::: SOURCE RECORDS

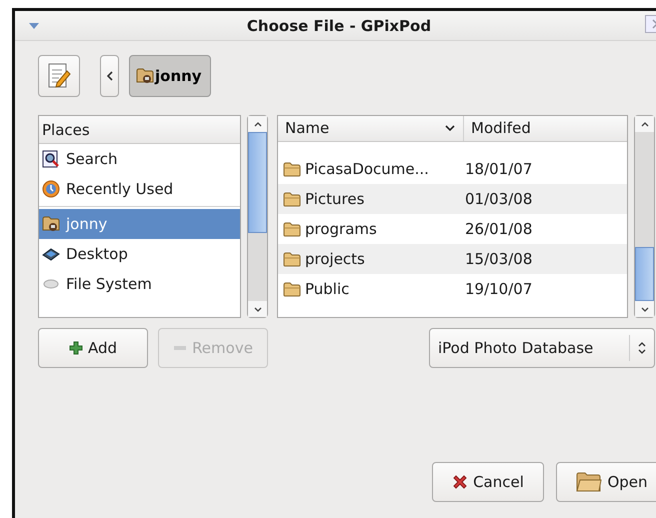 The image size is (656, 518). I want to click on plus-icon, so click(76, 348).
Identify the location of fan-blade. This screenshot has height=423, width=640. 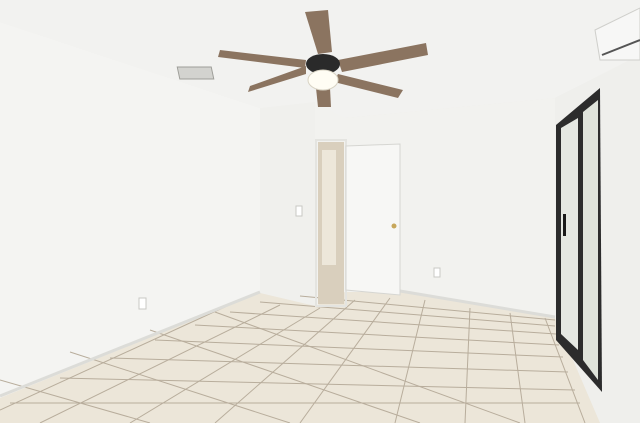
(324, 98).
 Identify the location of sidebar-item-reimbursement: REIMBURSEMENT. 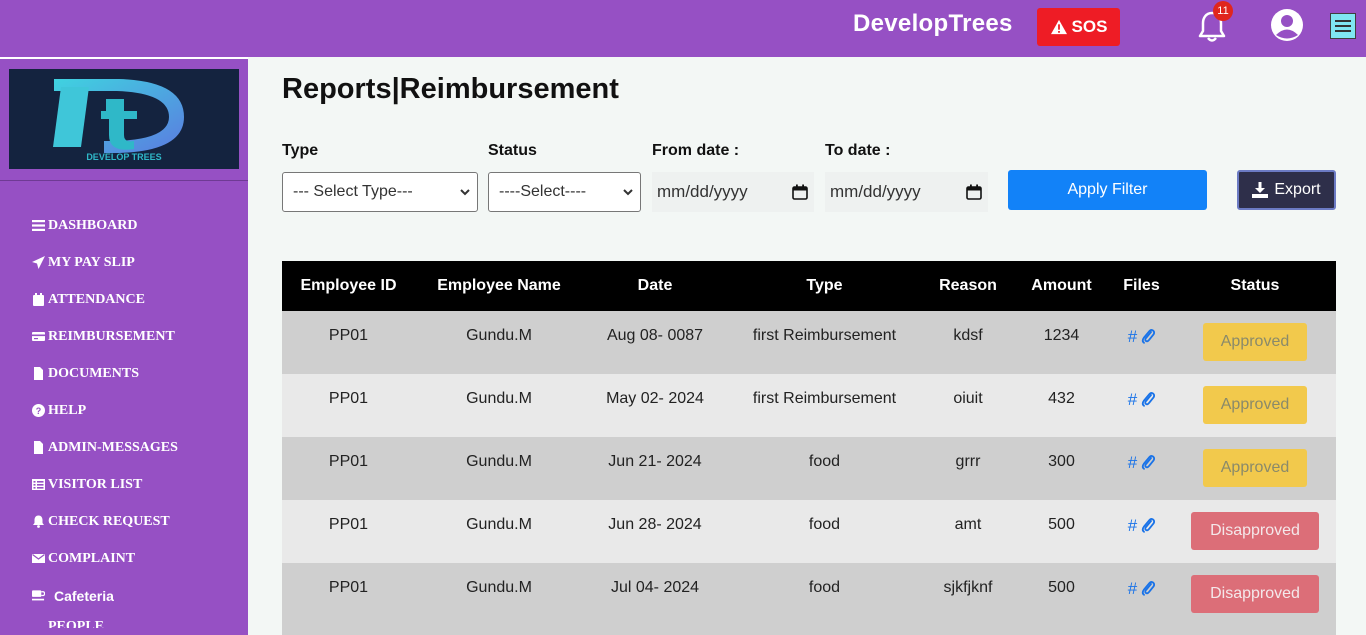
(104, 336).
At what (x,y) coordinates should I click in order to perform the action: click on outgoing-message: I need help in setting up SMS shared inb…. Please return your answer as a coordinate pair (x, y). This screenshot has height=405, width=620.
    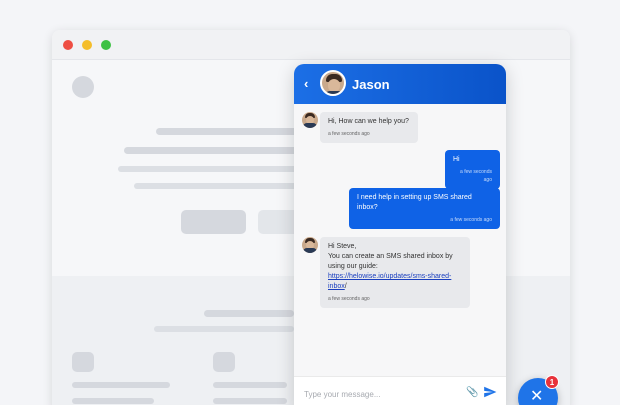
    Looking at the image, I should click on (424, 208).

::::::
::: SOURCE RECORDS

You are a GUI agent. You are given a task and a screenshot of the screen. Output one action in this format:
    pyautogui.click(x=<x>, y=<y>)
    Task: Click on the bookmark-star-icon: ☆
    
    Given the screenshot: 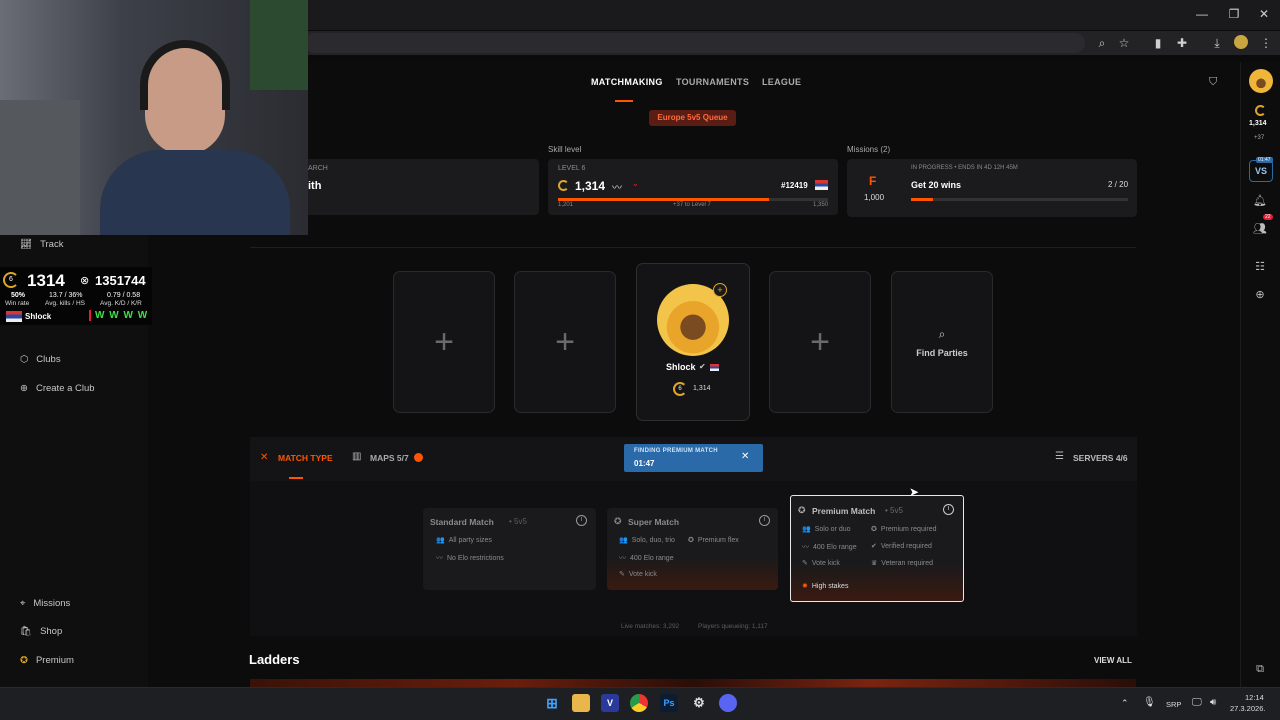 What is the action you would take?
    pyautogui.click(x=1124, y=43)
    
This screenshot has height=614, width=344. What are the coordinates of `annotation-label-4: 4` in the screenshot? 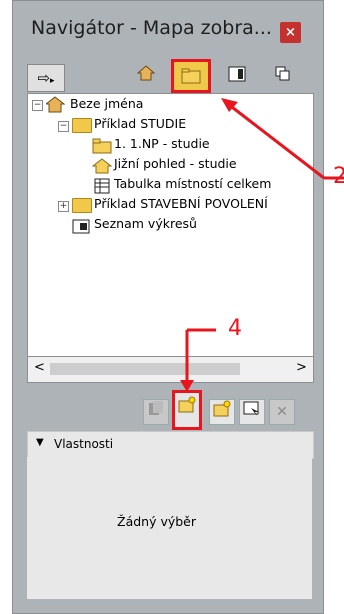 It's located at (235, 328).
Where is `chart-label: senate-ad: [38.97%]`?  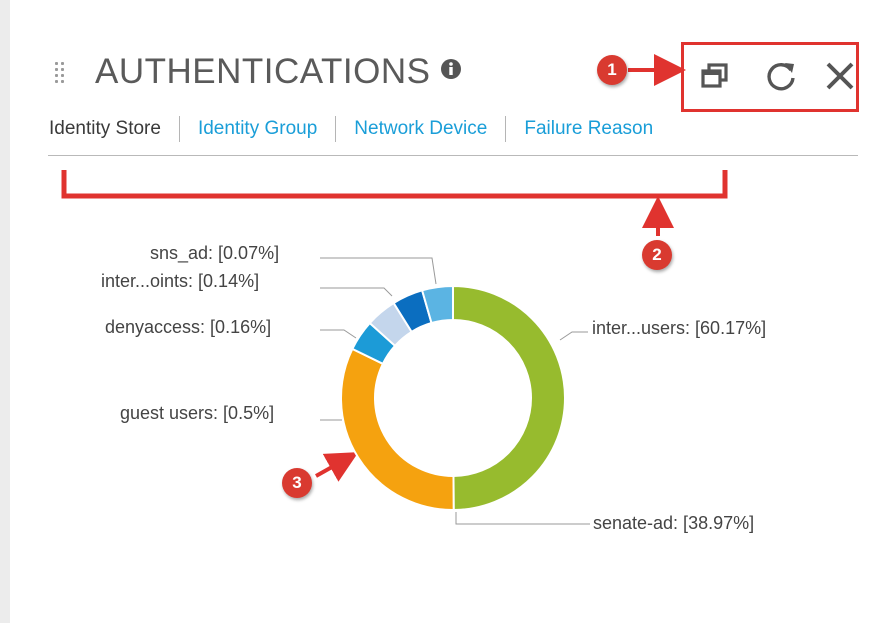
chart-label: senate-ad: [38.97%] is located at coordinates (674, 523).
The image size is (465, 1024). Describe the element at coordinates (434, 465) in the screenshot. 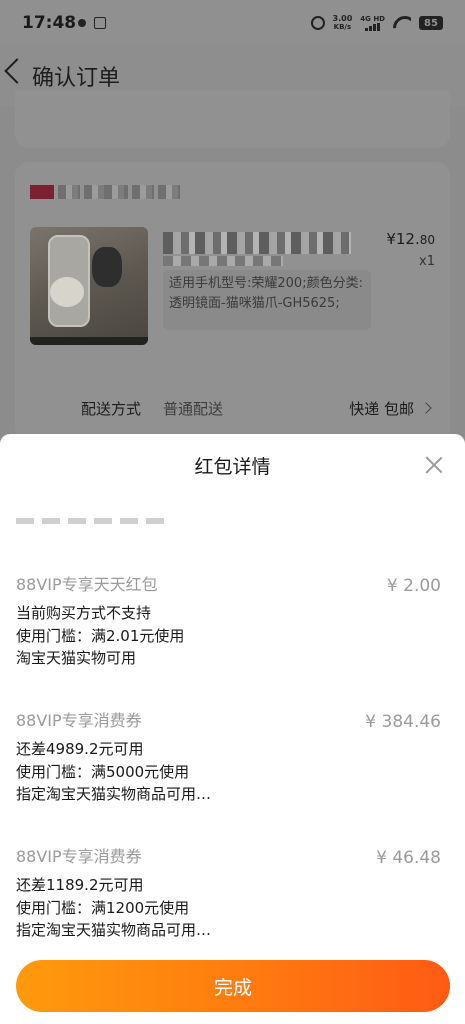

::::::
::: SOURCE RECORDS

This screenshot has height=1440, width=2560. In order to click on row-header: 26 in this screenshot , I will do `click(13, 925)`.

::::::

Please print the rows exactly, starting at the line containing "The image size is (656, 518)." and ending at the line containing "Looking at the", and leave the pictures out of your answer.

__RESPONSE TO THIS EXERCISE__
 The image size is (656, 518). I want to click on plus-icon, so click(76, 348).
Identify the location of fan-blade. This screenshot has height=423, width=640. 
(324, 98).
 Identify the location of sidebar-item-reimbursement: REIMBURSEMENT. 
(104, 336).
At what (x,y) coordinates should I click in order to perform the action: click on outgoing-message: I need help in setting up SMS shared inb…. Please return your answer as a coordinate pair (x, y). This screenshot has height=405, width=620.
    Looking at the image, I should click on (424, 208).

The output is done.